14 Aug 2007 (The Canberra Times) – Unsurprisingly, the Canberra Times focuses more on the Australian archaeologists who worked on this project, however the map was a collaborative effort between Australian, French and Cambodian archaeologists.

REVEALED: Australia’s raiders of the lost wat

Australian archaeologists using complex radar and satellite technology to map the medieval city of Angkor have discovered more than 70 new temples scattered across a vast area of farmland and forests in north-west Cambodia.

University of Sydney archaeologist Damian Evans said, “It’s huge. We’ve mapped a massive settlement stretching well beyond the main temples of the World Heritage tourist area in Siem Reap.

“We’ve found the city was roughly five times bigger than previously thought.”


The newly discovered ruins of the ancient Khmer empire metropolis sprawl across 1000sqkm “about 20km in every direction” outside the United Nations listed World Heritage site at Siem Reap, where the world’s biggest single religious monument, the Buddhist temple of Angkor Wat, was built by King Suryavarman II in the early 12th century.

Mr Evans said some of the newly mapped archaeological sites offered only subtle traces of the ancient Khmer civilisation, such as piles of brick rubble, occupation mounds, evidence of excavated ponds and scatterings of ceramic shards. But other sites had well-preserved temple door frames, statue pedestals, remnants of carvings and more substantial architectural remnants.

The University of Sydney research team used satellite images and ground-based radar provided by United States space agency NASA to detect and map the new sites.

“The radar can sense differences in plant growth and moisture content that result from topographical variations of less than a metre. We have identified over a thousand new man-made ponds and at least 74 long-lost temples, by correlating the radar data with on-the-ground sampling,” Mr Evans said.

But this astonishing discovery, which can be used to develop a conservation plan to protect Angkor’s ancient archaeological landscape, is the result of meticulous attention to fine-scale detail.

Mr Evans, who is deputy director of the University of Sydney’s Greater Angkor Project, has spent seven years working with colleagues in Australia, Cambodia and France to combine information from hand-drawn maps of Angkor, ground surveys, aerial photography and NASA satellite images.

He has integrated all existing mapping data of the city and archaeological inventories into a massive digital database, listing tens of thousands of individual features of the ancient city over an area of almost 3000sqkm.

The team’s research and photographs of the new discoveries will be published this week by the National Academy of Sciences of the USA.

Mr Evans said, “This is the first time a complete, detailed and comprehensive map of Angkor has been presented.”

The new discoveries show Angkor was a vast populous network of agricultural and urban settlements, stretching well beyond Siem Reap and the well-known temples of Angkor Wat and Angkor Thom.

Overgrown by vegetation and obscured by low-lying cloud in some areas, the rambling network of temple and city ruins is linked by a single hydraulic irrigation system that provided Angkor’s citizens with a stable water supply, despite the region’s unpredictable monsoon season.

The irrigation system was initially thought to be mainly decorative and ceremonial, but new evidence suggests it may have been used to irrigate vast areas of rice paddies.

Mr Evans said there were signs the sprawling city of Angkor “engineered its own downfall” by disrupting the local environment by continous expansion into the surrounding forests and “exposing the water management system to increased sedimentation and erratic water flows”.

This caused a radical re-engineering of the landscape, and increased reliance on a massive and delicately balanced network of infrastructure.

“Yes, you definitely could say urban sprawl and land clearing were factors in the city’s decline and it’s much the same story more than a thousand years later.
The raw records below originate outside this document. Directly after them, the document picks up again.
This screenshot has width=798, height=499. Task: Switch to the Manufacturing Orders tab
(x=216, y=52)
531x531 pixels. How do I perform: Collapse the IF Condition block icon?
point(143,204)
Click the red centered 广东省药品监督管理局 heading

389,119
As the city expanded, more and more forests were cut down, and that large-scale environmental destruction caused significant environmental problems.”

Angkor was a thriving metropolis between the 9th and 14th centuries, ruled by a succession of warrior kinds until about 1431 AD, when an invading Thai army sacked the Khmer capital, causing the population to migrate southwards toward Phnom Penh.
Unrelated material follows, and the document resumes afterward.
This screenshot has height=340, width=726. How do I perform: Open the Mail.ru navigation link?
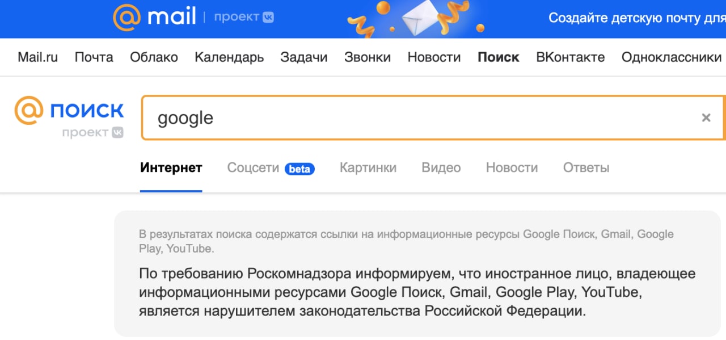[37, 57]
The city was abandoned in the 15th century, and its network of temples was neglected and overgrown by rainforest until the late 19th century when French archaeologists began working to restore and protect the ancient buildings. Described as “grander than anything left to us by Greece or Rome” by the American Geographical Society in 1878. The site was literally under fire during the Cambodian civil war when the Government was toppled by the Khmer Rouge communist regime led by dictator Pol Pot, and evidence of mortar fire can be seen on the facade of some temples in the World Heritage precinct.

The restored temples of Angkor Wat and Angkor Thom now attract more than two million of tourists to Cambodia each year, posing additional conservation problems for Cambodian and UN authorities, who fear the ruins are at risk from people clambering over the temple ruins.

The University of Sydney’s Greater Angkor Project is a collaborative research project between French, Cambodian and Australian researchers, with more than 50 academics, archaeologists and volunteers actively involved in field research. Mr Evans said, “We have a lot of research projects in the region, looking at a whole range of things, including how the expansion of the city destroyed the local environment. With these new discoveries we can trace the impact of the city’s expansion on local rivers and forests. We can see where rivers were made to change their course due to switching mechanisms for irrigation channels.”

The project is chiefly funded by the Australian Research Council, and will continue until 2010.

But the project draws on a diverse range of skills including computer game technology to shed light on the ancient Khmer civilisation.

Monash University graphic designer and computer software systems expert Tom Chandler is also a member of the Greater Angkor Project team. He’s used multi-media techniques, including 3-D modelling and animation techniques used in computer game technology, to bring the ancient city to life.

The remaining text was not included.